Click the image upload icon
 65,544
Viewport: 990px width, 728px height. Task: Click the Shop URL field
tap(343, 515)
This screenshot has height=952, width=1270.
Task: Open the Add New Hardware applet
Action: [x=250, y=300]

####

→ Prompt
Rewrite all the entries above, substituting "Select" for every "Click" and keeping everything else the same.

→ Correct output
Select the image upload icon
 65,544
Viewport: 990px width, 728px height. Task: Select the Shop URL field
tap(343, 515)
This screenshot has height=952, width=1270.
Task: Open the Add New Hardware applet
Action: [x=250, y=300]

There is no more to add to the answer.